Photo: Amanda Walker via Flickr.

The past few years have seen dramatic challenges to liberal democratic systems of government around the world. It was not that long ago that hopes were rampant that democracy would triumph everywhere after the fall of the Berlin Wall. Francis Fukuyama notoriously declared that the victory of liberal democracy meant the end of history.

The prospect of a boring posthistorical liberal heaven without end turned out to be the illusion of the decade. Today publishers rush out titles on how democracies die and whether there is any hope of rescuing liberal democracy from a history that, far from ending, has instead turned cruel. The spectre that haunts Western states today is that of the German Weimar Republic (1919–1933), a brave experiment in democracy, liberalism and openness to progress that crashed and burned in the unspeakable violence of the reactionary Nazi conflagration.

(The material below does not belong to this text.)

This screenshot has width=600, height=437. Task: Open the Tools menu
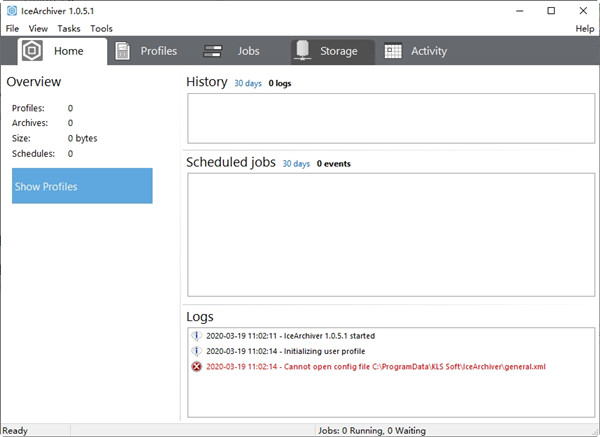click(101, 29)
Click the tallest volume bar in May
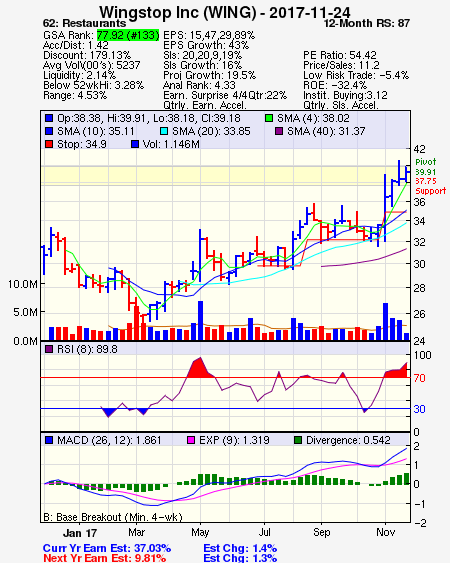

History does not repeat itself, but it has been said that it does sometimes rhyme.

Weimar is a warning of how a vibrant democracy can fall victim to enemies from within who reject its fundamental premises. Major parties on the Weimar political spectrum like the Communists and Nazis never accepted the legitimacy of the Constitution, even as they contested elections. Both vowed to destroy the Republic, for diametrically opposed reasons. On the Right, traditional conservatives with deep ties to the powerful institutions of the state that preceded Weimar accepted the Republic only so long as its elections resulted in governments friendly to them and to the interests they supported.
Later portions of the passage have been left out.